Pixel coordinate grounding data
=====
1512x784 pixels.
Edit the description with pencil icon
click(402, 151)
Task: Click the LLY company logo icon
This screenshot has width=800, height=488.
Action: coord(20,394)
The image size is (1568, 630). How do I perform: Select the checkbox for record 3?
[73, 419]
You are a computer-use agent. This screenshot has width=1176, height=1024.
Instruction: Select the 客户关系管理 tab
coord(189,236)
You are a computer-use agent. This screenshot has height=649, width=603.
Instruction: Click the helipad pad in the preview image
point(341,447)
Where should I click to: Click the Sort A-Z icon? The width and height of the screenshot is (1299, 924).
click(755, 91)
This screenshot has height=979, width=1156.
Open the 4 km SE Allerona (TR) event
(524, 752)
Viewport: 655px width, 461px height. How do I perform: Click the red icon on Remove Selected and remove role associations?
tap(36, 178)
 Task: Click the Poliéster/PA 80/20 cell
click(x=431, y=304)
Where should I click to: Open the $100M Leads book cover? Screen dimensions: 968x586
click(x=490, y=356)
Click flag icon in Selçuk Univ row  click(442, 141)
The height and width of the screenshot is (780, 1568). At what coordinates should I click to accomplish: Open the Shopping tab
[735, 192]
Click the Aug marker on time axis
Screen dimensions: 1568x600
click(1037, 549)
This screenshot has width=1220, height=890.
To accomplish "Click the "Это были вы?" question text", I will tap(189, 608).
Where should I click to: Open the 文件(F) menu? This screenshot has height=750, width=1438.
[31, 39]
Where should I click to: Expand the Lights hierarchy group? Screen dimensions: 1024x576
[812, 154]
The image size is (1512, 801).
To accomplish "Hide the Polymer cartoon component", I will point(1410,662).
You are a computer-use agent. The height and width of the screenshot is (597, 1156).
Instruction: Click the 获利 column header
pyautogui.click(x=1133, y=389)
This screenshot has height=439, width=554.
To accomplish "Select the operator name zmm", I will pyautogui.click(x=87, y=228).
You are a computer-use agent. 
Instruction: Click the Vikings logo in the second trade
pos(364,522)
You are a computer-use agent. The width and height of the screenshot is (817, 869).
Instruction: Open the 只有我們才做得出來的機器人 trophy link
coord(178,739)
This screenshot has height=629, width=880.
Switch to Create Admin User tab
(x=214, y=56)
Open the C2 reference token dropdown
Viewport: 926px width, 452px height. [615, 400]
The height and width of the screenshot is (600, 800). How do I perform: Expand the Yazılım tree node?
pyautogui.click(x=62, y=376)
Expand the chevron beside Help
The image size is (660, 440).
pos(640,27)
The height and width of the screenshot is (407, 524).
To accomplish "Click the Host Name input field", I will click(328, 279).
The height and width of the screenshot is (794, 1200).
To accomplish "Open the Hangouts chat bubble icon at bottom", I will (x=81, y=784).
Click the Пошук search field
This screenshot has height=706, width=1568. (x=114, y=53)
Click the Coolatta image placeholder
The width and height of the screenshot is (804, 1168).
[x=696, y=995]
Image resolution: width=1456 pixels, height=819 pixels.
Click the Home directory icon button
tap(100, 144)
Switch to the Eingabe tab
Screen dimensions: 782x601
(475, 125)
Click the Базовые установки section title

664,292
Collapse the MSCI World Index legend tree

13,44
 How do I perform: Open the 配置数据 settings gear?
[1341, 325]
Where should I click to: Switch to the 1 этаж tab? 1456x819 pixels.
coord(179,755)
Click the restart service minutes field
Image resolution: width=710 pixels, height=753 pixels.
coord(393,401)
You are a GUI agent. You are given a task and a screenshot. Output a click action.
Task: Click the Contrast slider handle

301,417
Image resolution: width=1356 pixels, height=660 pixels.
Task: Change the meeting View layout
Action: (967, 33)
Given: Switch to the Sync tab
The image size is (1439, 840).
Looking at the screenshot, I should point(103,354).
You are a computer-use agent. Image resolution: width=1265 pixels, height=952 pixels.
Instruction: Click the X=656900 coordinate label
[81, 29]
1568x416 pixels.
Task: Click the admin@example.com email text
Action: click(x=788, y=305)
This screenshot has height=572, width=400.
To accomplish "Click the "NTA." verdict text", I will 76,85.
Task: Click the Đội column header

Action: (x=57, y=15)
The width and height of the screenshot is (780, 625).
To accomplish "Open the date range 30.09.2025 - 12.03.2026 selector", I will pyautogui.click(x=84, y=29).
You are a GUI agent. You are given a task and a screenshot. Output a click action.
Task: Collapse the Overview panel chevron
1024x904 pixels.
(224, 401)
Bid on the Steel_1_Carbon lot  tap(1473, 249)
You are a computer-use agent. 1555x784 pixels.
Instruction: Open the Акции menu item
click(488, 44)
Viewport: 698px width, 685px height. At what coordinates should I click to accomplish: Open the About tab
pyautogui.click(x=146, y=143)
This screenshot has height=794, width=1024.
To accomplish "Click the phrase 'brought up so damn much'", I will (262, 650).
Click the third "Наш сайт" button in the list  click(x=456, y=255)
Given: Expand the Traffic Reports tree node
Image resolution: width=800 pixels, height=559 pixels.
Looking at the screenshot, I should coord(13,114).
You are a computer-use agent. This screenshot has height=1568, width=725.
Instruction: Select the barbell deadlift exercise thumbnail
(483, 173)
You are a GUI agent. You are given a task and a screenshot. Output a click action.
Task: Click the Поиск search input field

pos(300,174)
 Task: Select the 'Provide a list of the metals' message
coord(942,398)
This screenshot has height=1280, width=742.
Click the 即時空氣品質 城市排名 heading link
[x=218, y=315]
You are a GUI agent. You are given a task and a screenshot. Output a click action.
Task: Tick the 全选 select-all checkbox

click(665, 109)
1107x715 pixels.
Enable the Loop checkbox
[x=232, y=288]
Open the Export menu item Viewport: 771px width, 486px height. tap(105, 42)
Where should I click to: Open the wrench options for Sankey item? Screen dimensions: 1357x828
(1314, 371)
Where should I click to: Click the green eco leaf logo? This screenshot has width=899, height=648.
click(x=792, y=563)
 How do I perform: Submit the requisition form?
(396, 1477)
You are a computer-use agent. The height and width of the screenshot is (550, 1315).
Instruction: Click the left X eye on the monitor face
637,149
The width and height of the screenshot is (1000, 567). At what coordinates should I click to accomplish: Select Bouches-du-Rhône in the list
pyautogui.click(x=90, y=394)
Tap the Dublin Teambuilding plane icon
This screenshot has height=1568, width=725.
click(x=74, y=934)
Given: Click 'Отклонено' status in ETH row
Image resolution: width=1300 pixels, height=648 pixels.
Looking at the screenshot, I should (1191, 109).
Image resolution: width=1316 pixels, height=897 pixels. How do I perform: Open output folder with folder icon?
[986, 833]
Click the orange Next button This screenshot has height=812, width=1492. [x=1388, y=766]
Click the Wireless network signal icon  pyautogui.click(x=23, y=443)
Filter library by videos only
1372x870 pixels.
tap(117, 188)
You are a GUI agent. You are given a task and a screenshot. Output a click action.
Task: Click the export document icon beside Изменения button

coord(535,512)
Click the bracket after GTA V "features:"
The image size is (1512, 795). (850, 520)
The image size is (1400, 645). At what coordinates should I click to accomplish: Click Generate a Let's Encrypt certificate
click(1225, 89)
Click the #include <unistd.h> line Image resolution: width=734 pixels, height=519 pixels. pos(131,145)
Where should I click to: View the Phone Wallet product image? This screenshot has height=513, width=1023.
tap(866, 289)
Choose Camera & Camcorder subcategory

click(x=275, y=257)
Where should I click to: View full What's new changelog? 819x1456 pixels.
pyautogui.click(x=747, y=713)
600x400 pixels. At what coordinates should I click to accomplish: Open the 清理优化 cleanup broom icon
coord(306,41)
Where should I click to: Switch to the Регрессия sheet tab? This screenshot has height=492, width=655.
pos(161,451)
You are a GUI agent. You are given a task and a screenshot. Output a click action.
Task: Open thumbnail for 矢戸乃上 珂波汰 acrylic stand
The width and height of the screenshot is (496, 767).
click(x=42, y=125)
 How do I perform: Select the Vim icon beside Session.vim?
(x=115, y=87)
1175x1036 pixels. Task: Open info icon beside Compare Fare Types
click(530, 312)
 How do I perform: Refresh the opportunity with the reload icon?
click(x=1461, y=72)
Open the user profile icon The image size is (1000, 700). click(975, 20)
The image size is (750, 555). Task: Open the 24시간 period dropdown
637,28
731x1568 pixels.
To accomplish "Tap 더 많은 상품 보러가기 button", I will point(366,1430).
=====
Quote the records from their first line to the line with "is (597, 1156).", inclusive, without adding or dropping anything.

1512x784 pixels.
Edit the description with pencil icon
click(402, 151)
Task: Click the LLY company logo icon
This screenshot has width=800, height=488.
Action: coord(20,394)
The image size is (1568, 630). How do I perform: Select the checkbox for record 3?
[73, 419]
You are a computer-use agent. This screenshot has width=1176, height=1024.
Instruction: Select the 客户关系管理 tab
coord(189,236)
You are a computer-use agent. This screenshot has height=649, width=603.
Instruction: Click the helipad pad in the preview image
point(341,447)
Where should I click to: Click the Sort A-Z icon? The width and height of the screenshot is (1299, 924).
click(755, 91)
This screenshot has height=979, width=1156.
Open the 4 km SE Allerona (TR) event
(524, 752)
Viewport: 655px width, 461px height. How do I perform: Click the red icon on Remove Selected and remove role associations?
tap(36, 178)
 Task: Click the Poliéster/PA 80/20 cell
click(x=431, y=304)
Where should I click to: Open the $100M Leads book cover? Screen dimensions: 968x586
click(x=490, y=356)
Click flag icon in Selçuk Univ row  click(442, 141)
The height and width of the screenshot is (780, 1568). At what coordinates should I click to accomplish: Open the Shopping tab
[735, 192]
Click the Aug marker on time axis
Screen dimensions: 1568x600
click(1037, 549)
This screenshot has width=1220, height=890.
To accomplish "Click the "Это были вы?" question text", I will tap(189, 608).
Where should I click to: Open the 文件(F) menu? This screenshot has height=750, width=1438.
[31, 39]
Where should I click to: Expand the Lights hierarchy group? Screen dimensions: 1024x576
[812, 154]
The image size is (1512, 801).
To accomplish "Hide the Polymer cartoon component", I will point(1410,662).
You are a computer-use agent. The height and width of the screenshot is (597, 1156).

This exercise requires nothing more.